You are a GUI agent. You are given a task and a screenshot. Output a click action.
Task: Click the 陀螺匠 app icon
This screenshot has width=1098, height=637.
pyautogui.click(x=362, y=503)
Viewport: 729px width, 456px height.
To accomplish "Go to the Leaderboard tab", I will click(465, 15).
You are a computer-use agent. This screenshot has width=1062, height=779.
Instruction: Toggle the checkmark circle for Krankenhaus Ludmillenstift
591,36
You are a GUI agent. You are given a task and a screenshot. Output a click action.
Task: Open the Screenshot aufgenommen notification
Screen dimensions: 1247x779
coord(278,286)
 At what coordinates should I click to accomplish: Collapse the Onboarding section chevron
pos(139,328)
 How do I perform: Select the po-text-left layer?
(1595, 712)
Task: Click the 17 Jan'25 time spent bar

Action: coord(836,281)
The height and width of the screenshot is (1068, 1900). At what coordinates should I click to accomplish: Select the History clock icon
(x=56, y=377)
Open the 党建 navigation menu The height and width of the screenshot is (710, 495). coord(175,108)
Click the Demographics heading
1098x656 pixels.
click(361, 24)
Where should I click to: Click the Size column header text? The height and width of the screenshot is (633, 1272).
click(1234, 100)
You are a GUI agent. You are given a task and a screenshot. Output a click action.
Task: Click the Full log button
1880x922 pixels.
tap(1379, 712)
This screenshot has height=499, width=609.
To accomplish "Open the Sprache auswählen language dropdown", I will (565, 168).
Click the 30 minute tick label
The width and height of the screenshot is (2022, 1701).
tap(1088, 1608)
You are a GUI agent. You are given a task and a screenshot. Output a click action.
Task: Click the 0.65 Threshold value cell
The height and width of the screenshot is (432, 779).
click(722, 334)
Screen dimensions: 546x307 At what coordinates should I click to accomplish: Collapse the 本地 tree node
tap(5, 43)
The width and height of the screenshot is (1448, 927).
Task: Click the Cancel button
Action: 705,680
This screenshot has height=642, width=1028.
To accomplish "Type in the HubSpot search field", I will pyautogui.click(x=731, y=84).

::::

Work item: Identify the lines in the entries above that contain "will", then copy them out.

Exercise answer:
To accomplish "Go to the Leaderboard tab", I will click(465, 15).
To accomplish "Open the Sprache auswählen language dropdown", I will (565, 168).
To accomplish "Type in the HubSpot search field", I will pyautogui.click(x=731, y=84).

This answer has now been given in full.